I heard Myron Scholes talk last year and he described Risk Management as still in the "embryonic stage" of development.

Take a look at www.hedgestreet.com this is risk management for individuals. Think about having the ability to be short real estate or long inflation in the purest sense of it.

Also you said "The time-sharing schemes are essentially call options". Can you elaborate a bit more on this?

Murli

Thanks, svk -- and sorry for this astoundingly late response.. I haven't posted much recently and somehow I missed the comment notification I should have received by email.

Your comment about what Myron Scholes said is very interesting -- do you happen to know where I can find a transcript/summary of his speech? Or any articles he's written specifically on this subject?

Also thanks for the link to HedgeStreet -- maybe I'll start trading there. I used to trade forex and it was great fun.

About my comment on time-sharing schemes: you got me -- that was loose usage of the word option. But now that I think about it, it does resemble an option in that, once you pay your fee to the time-sharing scheme, you have the choice (option) to avail of the holiday facilities offered by the scheme.

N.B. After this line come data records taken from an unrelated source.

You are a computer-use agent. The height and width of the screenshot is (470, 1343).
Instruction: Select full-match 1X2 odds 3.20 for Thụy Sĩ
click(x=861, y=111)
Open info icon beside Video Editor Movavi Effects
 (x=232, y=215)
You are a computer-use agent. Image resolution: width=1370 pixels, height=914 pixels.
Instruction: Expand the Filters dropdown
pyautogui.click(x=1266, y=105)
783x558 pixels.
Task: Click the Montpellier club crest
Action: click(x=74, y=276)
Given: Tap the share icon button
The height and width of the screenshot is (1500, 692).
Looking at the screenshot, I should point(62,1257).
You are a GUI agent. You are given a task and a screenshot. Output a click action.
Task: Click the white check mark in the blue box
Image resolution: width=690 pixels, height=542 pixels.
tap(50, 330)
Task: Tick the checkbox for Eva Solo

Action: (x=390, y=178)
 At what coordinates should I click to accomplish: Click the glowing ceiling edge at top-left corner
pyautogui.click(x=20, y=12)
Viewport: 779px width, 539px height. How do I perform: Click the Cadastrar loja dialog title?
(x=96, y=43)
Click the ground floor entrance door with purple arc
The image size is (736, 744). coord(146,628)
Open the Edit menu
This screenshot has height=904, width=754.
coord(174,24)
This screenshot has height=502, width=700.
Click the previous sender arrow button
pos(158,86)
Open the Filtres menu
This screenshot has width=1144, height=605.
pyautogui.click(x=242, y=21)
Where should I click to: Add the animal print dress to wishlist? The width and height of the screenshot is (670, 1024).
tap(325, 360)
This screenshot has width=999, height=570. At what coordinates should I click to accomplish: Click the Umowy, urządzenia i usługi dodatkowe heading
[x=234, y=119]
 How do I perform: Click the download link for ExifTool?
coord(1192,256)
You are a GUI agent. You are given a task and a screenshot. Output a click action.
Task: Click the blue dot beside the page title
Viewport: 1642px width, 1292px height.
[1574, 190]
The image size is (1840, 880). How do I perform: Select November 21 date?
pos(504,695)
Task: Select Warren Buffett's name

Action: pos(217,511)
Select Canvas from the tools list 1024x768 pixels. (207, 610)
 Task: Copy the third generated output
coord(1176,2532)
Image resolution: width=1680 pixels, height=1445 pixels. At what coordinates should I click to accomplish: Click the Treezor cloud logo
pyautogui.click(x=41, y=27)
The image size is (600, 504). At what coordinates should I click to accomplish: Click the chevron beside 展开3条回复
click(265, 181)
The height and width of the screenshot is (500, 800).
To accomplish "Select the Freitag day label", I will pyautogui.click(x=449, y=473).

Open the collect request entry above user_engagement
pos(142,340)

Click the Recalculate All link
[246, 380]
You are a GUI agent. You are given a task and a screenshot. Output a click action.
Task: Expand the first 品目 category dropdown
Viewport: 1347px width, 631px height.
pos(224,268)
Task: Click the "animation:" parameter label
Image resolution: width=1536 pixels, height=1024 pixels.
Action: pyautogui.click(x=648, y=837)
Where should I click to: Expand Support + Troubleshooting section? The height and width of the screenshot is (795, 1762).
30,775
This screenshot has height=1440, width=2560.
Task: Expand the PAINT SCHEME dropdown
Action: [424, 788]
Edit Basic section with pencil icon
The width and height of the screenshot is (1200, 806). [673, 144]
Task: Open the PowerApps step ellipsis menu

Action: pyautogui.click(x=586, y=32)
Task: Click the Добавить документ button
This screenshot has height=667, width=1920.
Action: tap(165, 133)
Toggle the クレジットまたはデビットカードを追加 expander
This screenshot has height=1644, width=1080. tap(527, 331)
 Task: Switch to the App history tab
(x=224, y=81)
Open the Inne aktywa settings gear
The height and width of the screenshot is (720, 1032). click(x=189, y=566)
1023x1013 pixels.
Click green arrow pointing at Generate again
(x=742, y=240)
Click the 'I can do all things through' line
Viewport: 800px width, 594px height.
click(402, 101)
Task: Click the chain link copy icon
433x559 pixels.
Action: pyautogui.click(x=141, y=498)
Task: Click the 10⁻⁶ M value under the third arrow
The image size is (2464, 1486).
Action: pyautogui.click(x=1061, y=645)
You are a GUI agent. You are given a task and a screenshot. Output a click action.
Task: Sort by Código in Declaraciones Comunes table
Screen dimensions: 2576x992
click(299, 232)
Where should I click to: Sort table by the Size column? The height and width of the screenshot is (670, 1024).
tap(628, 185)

If you don't avail of it within the prescribed period, the option lapses. [Does that sound lame? Sounds like an option to me! :-)]

So the fee you pay to buy the time-share is the option premium and the exercise period is the time in which the timeshare owner is allowed to use the property. (Any ideas on what the the exercise price is? Zero?)

There are even schemes that allow trading (exchange or buy/sell) of timeshares, as you probably know.